Task details: Count the lines in the listing below that contain the string "Open", matching case exactly, and reply with that number alone.

Data extract:
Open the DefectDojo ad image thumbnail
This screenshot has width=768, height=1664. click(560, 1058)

==

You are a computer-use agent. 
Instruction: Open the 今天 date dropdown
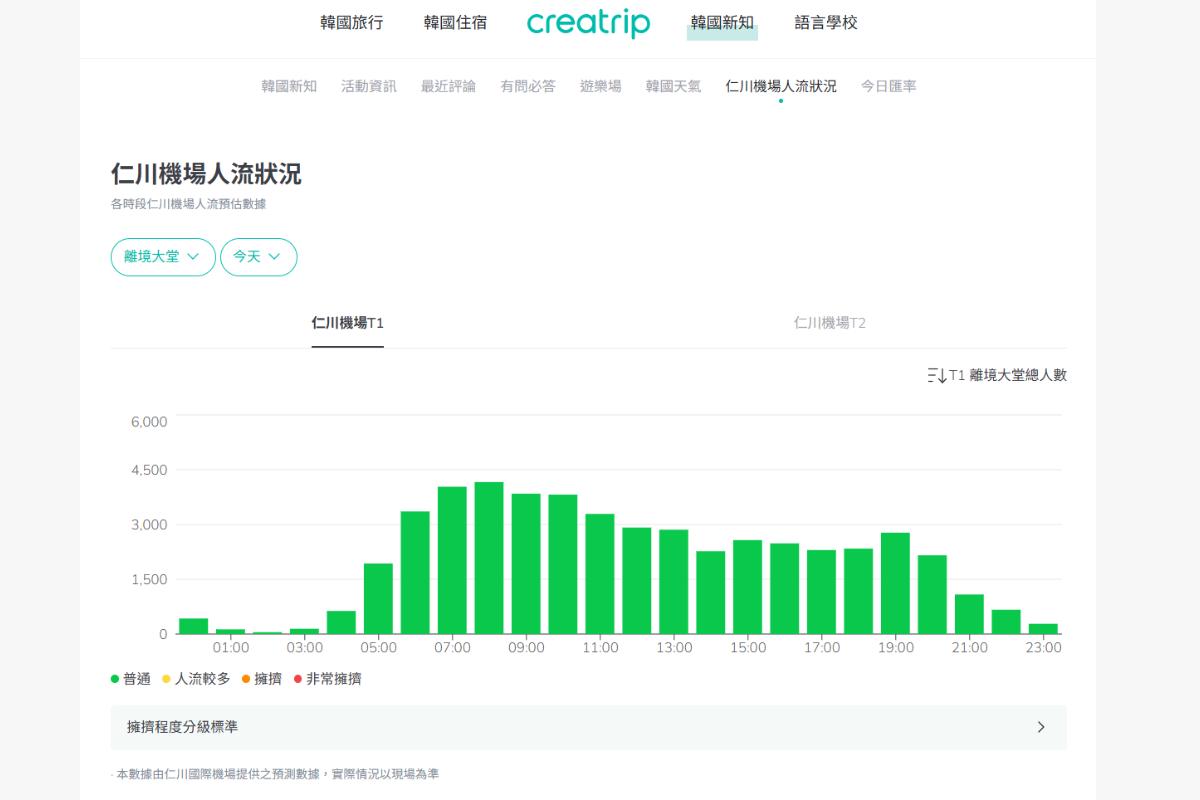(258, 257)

Answer: 2